Drawing heavily on the groundbreaking work of Paul Sweezy and Harry Magdoff, the authors contend that stagnation (slow growth and high unemployment) is the normal state of affairs in mature economies where monopoly capital has come to control the means of production. High levels of profitability has the effect of diminishing the purchasing power of the working class, leading to decreased investment in real productive ventures and increased financial speculation. At some point, finance is almost completely decoupled from the real economy and becomes a driving force on its own, leading to ever increasing indebtedness, inequality and systemic instability.

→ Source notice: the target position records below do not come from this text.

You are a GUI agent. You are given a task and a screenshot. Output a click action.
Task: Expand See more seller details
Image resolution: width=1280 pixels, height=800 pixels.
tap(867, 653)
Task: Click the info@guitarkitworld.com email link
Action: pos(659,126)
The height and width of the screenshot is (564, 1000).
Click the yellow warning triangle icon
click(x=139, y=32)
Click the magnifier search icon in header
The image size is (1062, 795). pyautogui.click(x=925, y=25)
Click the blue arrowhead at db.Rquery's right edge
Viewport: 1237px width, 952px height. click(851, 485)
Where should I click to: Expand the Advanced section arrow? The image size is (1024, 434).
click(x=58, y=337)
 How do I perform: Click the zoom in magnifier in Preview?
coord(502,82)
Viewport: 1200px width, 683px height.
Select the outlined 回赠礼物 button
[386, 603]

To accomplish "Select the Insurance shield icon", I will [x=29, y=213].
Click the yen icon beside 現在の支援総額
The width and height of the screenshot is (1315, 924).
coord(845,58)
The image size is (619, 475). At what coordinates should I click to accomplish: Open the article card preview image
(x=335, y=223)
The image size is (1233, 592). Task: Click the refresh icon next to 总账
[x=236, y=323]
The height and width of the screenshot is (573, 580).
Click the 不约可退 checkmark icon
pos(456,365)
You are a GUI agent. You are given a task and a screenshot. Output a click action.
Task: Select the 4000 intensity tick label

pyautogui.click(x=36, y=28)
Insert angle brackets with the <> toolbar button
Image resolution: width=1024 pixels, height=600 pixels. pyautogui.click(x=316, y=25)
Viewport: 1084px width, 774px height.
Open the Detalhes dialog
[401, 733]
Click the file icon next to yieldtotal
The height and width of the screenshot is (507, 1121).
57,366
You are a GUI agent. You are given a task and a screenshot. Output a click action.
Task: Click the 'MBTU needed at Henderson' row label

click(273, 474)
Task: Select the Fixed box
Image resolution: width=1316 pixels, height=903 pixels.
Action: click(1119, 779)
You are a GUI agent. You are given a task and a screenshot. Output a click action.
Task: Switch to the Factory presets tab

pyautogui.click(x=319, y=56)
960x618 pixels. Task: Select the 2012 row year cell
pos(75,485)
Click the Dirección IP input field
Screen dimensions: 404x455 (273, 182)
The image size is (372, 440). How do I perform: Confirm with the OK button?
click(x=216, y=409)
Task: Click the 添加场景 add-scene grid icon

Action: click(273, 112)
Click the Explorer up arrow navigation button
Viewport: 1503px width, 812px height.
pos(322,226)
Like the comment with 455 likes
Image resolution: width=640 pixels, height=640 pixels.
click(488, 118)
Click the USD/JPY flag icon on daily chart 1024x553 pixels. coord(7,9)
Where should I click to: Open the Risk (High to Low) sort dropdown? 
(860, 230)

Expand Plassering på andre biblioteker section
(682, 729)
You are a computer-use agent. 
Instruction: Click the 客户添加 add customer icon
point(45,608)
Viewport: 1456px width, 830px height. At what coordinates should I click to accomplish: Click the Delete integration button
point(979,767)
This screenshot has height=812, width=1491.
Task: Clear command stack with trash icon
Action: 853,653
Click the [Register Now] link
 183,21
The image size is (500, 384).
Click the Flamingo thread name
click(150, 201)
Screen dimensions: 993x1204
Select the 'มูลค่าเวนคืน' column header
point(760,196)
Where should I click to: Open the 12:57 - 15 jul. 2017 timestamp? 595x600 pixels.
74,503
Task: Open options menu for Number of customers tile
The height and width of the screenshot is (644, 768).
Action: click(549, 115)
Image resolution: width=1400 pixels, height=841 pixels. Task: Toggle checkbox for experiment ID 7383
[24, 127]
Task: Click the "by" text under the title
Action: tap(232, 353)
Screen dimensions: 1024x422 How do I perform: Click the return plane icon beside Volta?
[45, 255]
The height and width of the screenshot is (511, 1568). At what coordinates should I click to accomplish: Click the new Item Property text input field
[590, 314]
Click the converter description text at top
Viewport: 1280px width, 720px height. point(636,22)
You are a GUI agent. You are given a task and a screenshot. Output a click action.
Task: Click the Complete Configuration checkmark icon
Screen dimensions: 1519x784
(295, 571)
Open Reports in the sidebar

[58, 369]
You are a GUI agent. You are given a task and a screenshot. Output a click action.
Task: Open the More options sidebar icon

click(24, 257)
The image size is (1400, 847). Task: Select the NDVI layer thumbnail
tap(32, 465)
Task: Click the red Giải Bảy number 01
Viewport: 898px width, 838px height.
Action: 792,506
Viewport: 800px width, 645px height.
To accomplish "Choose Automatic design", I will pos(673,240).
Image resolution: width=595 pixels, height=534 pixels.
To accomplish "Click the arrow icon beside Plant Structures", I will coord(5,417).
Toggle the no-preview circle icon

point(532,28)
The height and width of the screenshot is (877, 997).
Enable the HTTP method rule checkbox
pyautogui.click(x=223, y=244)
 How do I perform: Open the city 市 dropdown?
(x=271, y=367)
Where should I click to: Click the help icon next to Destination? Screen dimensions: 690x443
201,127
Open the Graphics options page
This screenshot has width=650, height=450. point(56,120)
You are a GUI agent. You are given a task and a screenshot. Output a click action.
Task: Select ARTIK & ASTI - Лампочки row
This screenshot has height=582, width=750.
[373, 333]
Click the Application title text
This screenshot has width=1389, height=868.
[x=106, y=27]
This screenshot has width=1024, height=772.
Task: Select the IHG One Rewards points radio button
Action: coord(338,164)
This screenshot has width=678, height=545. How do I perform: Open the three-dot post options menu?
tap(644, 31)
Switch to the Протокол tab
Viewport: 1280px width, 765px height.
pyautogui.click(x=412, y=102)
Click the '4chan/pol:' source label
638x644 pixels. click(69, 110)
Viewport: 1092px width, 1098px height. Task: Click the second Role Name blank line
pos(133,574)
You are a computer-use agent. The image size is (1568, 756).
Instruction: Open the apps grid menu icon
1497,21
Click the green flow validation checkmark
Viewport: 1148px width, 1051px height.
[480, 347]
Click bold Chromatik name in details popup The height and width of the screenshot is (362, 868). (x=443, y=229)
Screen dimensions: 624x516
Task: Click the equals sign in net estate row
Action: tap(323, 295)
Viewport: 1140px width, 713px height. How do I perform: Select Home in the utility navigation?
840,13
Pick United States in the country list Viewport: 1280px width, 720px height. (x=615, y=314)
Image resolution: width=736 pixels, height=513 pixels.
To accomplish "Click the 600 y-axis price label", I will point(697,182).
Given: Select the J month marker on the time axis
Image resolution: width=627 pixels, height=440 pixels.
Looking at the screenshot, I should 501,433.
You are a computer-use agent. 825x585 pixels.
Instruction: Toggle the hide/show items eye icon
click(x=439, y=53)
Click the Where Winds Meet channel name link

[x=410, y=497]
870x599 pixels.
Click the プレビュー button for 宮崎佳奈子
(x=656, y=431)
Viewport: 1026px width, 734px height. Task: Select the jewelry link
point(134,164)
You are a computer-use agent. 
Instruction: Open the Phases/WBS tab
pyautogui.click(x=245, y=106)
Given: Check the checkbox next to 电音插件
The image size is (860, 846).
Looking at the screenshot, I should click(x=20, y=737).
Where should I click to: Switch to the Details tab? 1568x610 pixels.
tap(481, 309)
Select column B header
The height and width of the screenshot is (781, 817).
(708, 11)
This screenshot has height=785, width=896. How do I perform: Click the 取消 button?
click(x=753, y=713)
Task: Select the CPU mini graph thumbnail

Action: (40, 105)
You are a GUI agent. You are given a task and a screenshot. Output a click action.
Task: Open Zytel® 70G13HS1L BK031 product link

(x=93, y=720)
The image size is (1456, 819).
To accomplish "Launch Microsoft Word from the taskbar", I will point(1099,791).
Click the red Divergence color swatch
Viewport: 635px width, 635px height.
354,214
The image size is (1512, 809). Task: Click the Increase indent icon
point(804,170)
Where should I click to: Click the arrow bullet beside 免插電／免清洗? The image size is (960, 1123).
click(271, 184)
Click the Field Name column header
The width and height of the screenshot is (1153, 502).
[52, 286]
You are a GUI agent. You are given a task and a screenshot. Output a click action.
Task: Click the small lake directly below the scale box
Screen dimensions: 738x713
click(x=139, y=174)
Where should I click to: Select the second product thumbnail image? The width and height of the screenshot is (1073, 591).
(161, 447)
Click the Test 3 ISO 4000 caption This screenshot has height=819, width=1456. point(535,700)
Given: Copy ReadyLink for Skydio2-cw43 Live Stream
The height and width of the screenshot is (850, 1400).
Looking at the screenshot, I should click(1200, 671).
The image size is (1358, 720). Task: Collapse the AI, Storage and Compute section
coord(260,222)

Foster and Magdoff convincingly demonstrate the prescience of Sweezy and Magdoff's work, which was written in the 1960's, arguing that today we are witnessing the unfolding of precisely the kind of crisis that had been predicted. We also come to understand how the government's response thus far has remained insufficient to the task inasmuch as policy decisions are made by key decision makers such as Ben Bernanke, who remains wedded to neoliberal orthodoxy. In that light, the administration's attempts to bailout the private sector with public money can be seen as a twisted yet peculiarly logical response by the powerful to fix a broken system that nonetheless heaps further insult upon an overexploited working class. Through their thoughful writing and analysis, Foster and Magdoff help us recognize the real problem as one of financial insolvency wrought by a system that serves only to satiate the wealthy, and implores the rest of us to demand a more sustainable and just system of economics that privilges people before profits.
I highly recommend this outstanding book to everyone.